» EXERCISE TASKS:
1: Which people are named in the article about LenDale White below? List every one.
2: In the LenDale White article below, which high school did White play for before arriving in Los Angeles?
3: Summarize the article about LenDale White below in two sentences.

» DOCUMENT SECTION:
========

On an all-time great team, LenDale White was USC's Scottie Pippen
NCAA Photos / Getty Images

After "The Last Dance" reminded fans of the greatness of Scottie Pippen existing in the shadow of Michael Jordan, theScore's feature writers decided to examine some of the most compelling second bananas in other sports. The series begins with college football.

Imagine this scenario: A running back for the No. 1 team in college football scores a touchdown every eighth carry. By the end of the season, he crosses the goal line 24 times - more than any other player. His team goes undefeated through the regular season.

He doesn't finish top 10 in Heisman Trophy voting.

This isn't a hypothetical. Fifteen years ago, it happened to LenDale White. While teammates Matt Leinart and Reggie Bush won Heismans in 2004 and 2005, White played second banana in one of college football's greatest backfields of all time.

For his career at USC, White played Scottie Pippen to Bush's Michael Jordan. Perhaps no player in the 21st century has been so prolific and so overshadowed by a teammate at the same position. White ranks ninth all time at USC in rushing yards; Bush is only 10 yards ahead of him.

White's journey to second banana status actually began in recruiting, when the Trojans signed the second-best class in the country in 2003. The headliner was Bush, a five-star back from La Mesa, California, outside of San Diego.

Of the three running backs USC signed in that cycle, White actually ranked third - Chauncey Washington, a four-star recruit, was ahead of him in 247Sports' rankings. White was a four-star recruit, too, and the biggest of the bunch. His recruiting profile listed him at 6-foot-2, 225 pounds. The year before he arrived in Los Angeles, he rumbled for 1,683 yards for Chatfield High School in Littleton, Colorado.

========

» SOURCE EXCERPT:

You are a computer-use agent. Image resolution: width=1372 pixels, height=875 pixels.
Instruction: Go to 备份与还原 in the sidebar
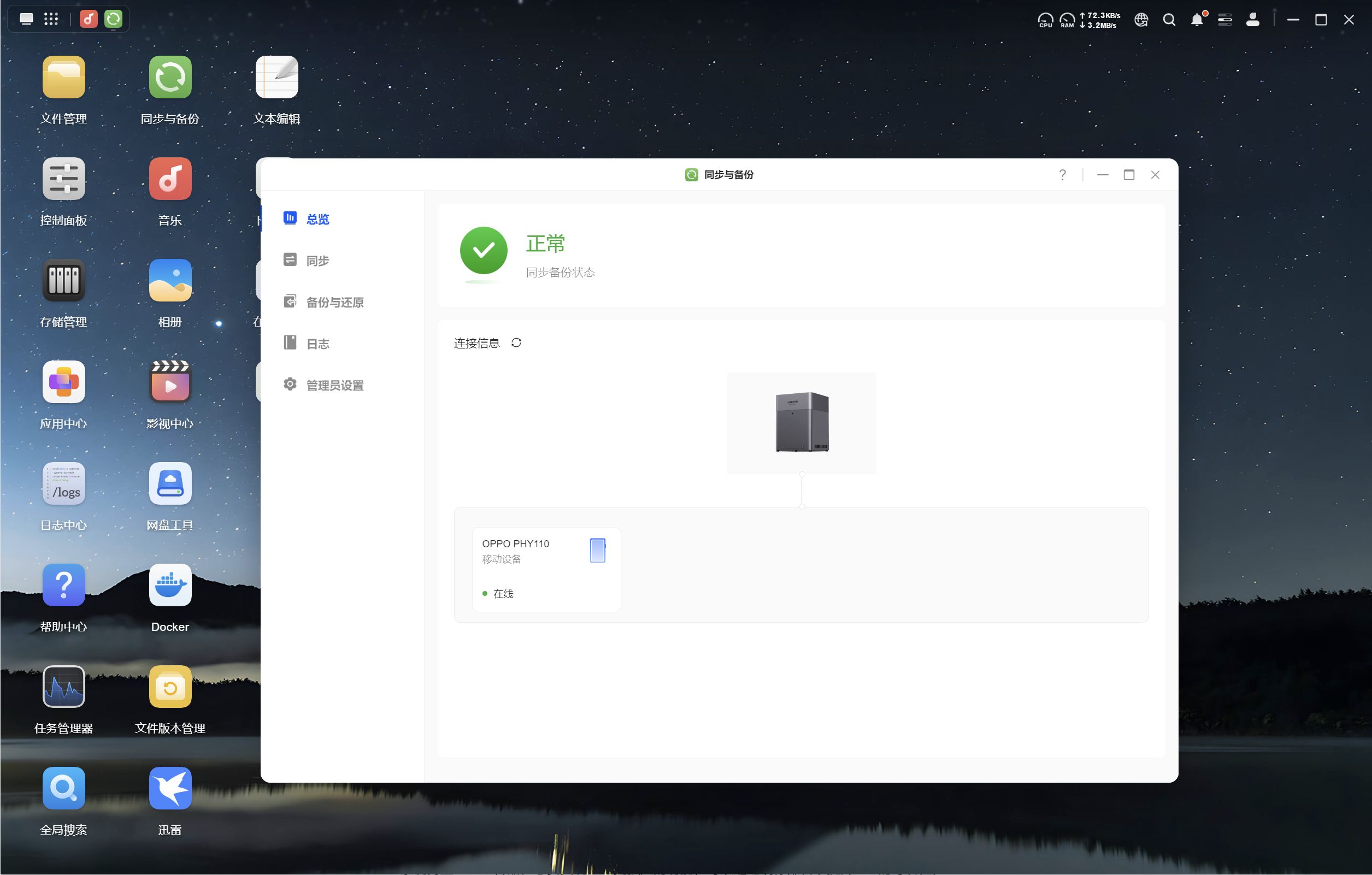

========

» SOLUTIONS TO THE PROBLEMS:
1: LenDale White, Scottie Pippen, Michael Jordan, Matt Leinart, Reggie Bush, Chauncey Washington

2: Chatfield High School in Littleton, Colorado

3: LenDale White, a prolific USC running back who scored 24 touchdowns in a season when his team went undefeated through the regular season, was overshadowed by Heisman-winning teammates Matt Leinart and Reggie Bush, much as Scottie Pippen was by Michael Jordan. His second-banana status began in recruiting, when he ranked third among the three running backs in USC's 2003 class, which was headlined by Bush.